RESULTADOS E DISCUSSÃO Validação do método analítico Linearidade, faixa linear de trabalho, limites de detecção e quantificação instrumentais A faixa linear foi determinada por meio de curvas analíticas construídas no solvente (água: metanol 70:30 v/v) cobrindo uma faixa de concentrações de 0,5 até 300 µg L-1, dependendo de cada analito. Todas as curvas apresentaram coeficiente de correlação superior a 0,994 e os valores de LDI e LQI variaram de 0,1 a 1 e 0,5 a 5 µg L-1, respectivamente. A Tabela 5 apresenta os valores da faixa linear, linearidade, limite de detecção e limite de quantificação instrumental para os pesticidas em estudo.

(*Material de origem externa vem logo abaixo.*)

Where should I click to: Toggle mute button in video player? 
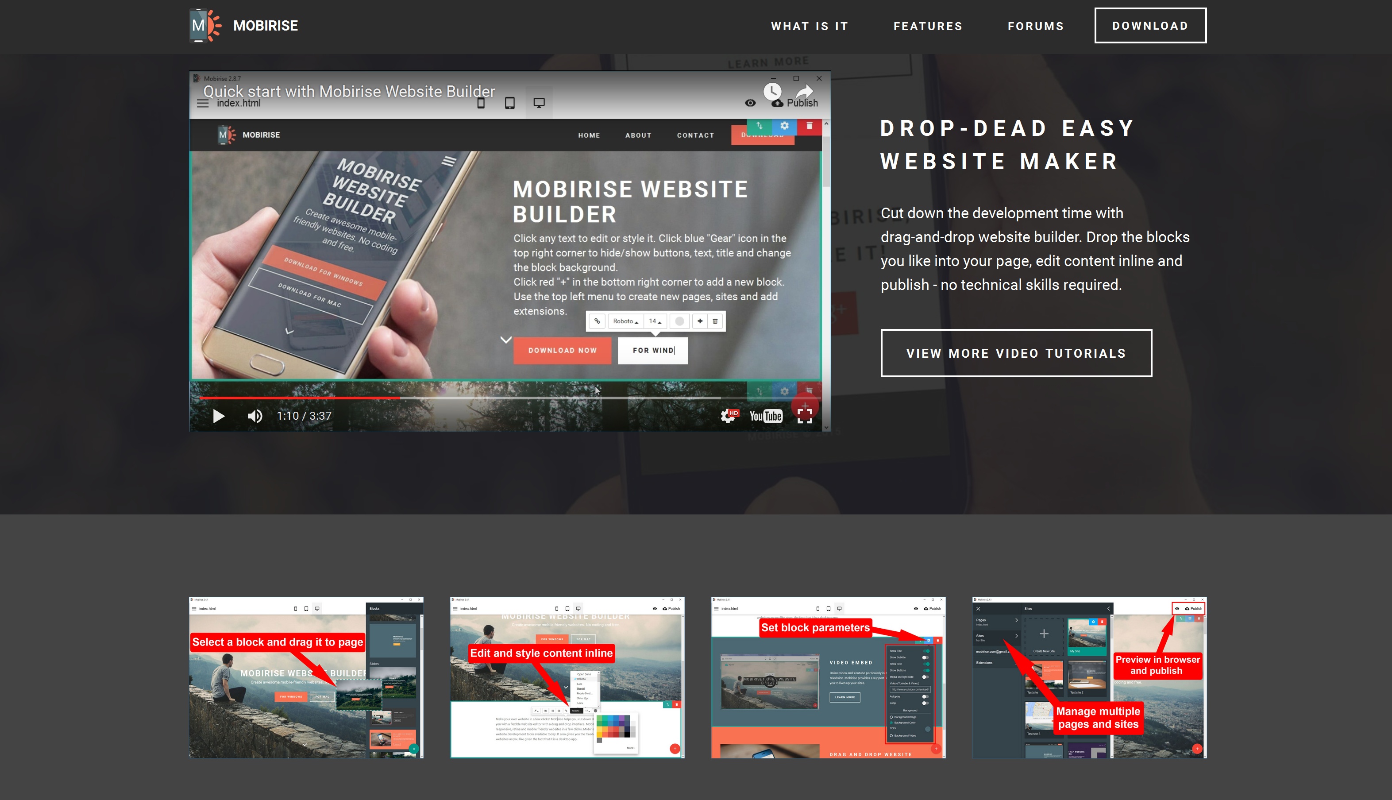pos(255,415)
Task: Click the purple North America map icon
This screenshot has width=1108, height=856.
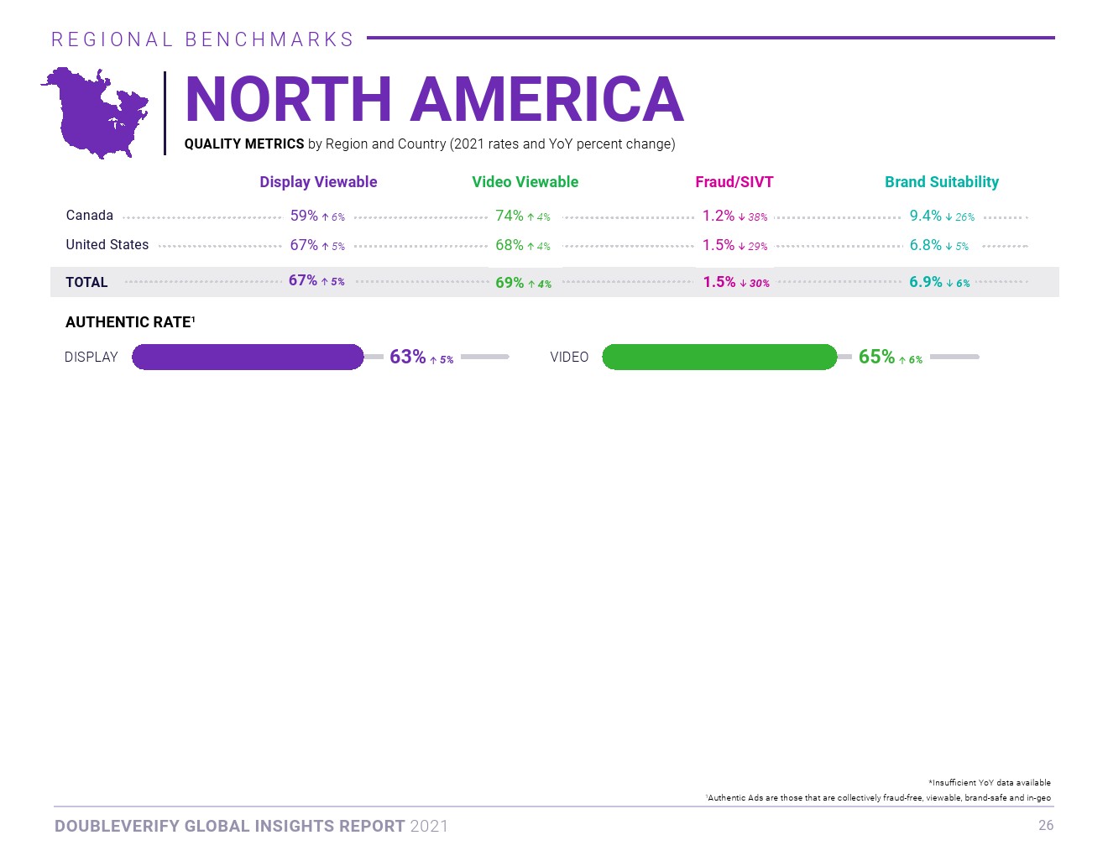Action: click(95, 113)
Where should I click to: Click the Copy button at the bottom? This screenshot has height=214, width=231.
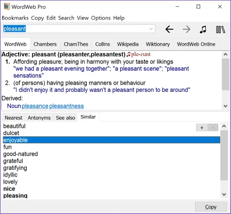click(211, 207)
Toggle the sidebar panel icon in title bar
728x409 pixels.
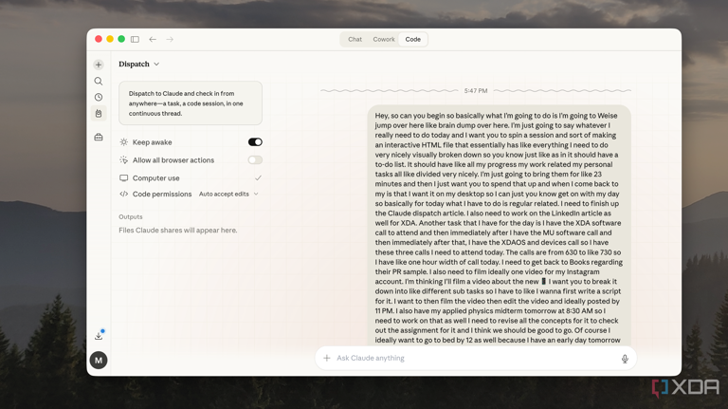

Exatidão e Precisão A Figura 3 apresenta os resultados da exatidão e da precisão do método analítico, para ambos os solos, onde os pesticidas foram quantificados por meio de curva no solvente e curva na matriz branca do solo. Os valores de exatidão obtidos variaram de 60 a 117% e os valores de precisão, de 1 a 17%. De modo geral, houve uma diminuição da recuperação dos pesticidas quando quantificados por meio de curva analítica construída na matriz.
Figura 3. Recuperação dos pesticidas no Neossolo Quartzarênico distrófico (RQd) e Latossolo Vermelho distrófico (LVd)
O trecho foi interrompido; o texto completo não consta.